The examples given so far – “I am non-handicapped but I drive someone who is” – well that is a LEGITIMATE case and I have no problem with that.

I can see boths sides to the “invisible, but deadly ailment” argument – though I get kind of nervous knowing someone could drop dead at a moments notice, they are aware of this, but decide to get behind the wheel of a machine – that seems very dangerous to that person and the community around them.

And can pregnant women get handicap permits? If not, they should. They deserve that courtesy.

Ivylad has one. After three surgeries on his back, the installation of a morphine pump, and now a rhizotomy to kill the nerves that are slowly being strangled by scar tissue, he finds it difficult to walk without a cane.

He’s only 40. Do you think he’s happy he has to park in a handicapped space? A lot of times the spots are taken up by people who, as far as we can tell, don’t need them. I reserve judgement, however, because I know a lot of disabilities are unseen to the naked eye.

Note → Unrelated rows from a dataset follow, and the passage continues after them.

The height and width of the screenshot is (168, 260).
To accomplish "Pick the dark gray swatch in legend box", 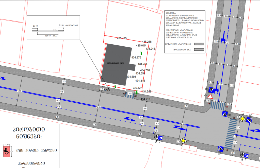I will (x=199, y=44).
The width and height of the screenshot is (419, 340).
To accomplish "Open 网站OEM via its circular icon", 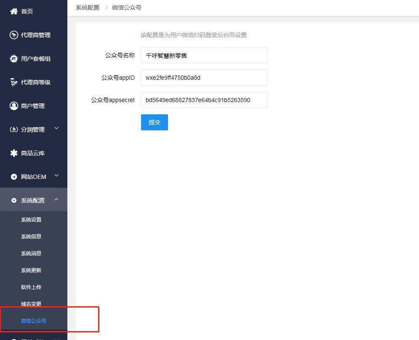I will 14,176.
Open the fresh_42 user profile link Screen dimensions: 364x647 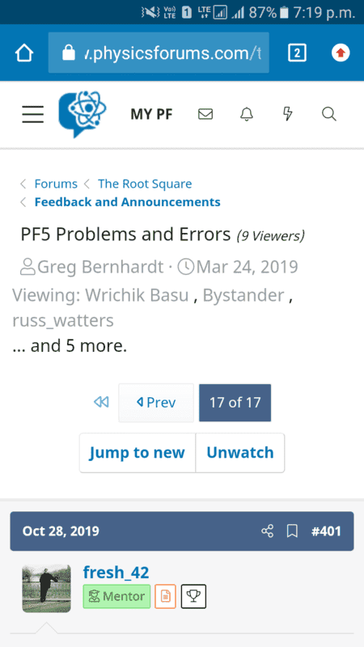116,573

I am scrupulous about not abusing the tag. I had to scold my BIL who jokingly said, “Hey, we have the sticker! We can park in a handicapped space!” even though Ivylad was not in the car. My MIL, my SILs, and I all jumped on him with both feet and he quickly retreated, realizing it was a bad joke.

I await the day for some asshole to come up to us and confront Ivylad for not needing the sticker, because he is fairly young and only has a cane, not a wheelchair.

In Minnesota, it apparently requires the signature of a couple people to get a placard.

A friend of ours who was in a terrible car crash in March has one now - waiting for a temporary (6 month) one to come in. She walks with a cane at this time and can’t walk long distances. She can drive short whiles, but she has to be careful. She’s a safe, efficient driver and she knows where her limits are. Her legs were crushed in the accident (but no breaks - she’s made of titanium, we suspect - the doctors were convinced she was in pieces) and caused severe nerve compression damage from the knees down.

It took her a while before she was able to drive, and for the time being, uses handicapped parking so she doesn’t hurt herself more when she goes shopping.

She’s 23. She gets sideways glances when she parks there… occasionally she’ll get some weird comments… though the cutest yet was from an elderly gentleman parked next to us at Home Depot who asked “You’re too young to be stuck using a cane! What happened?” so she replied “car accident…” his response “Good luck, sister… hang in there!”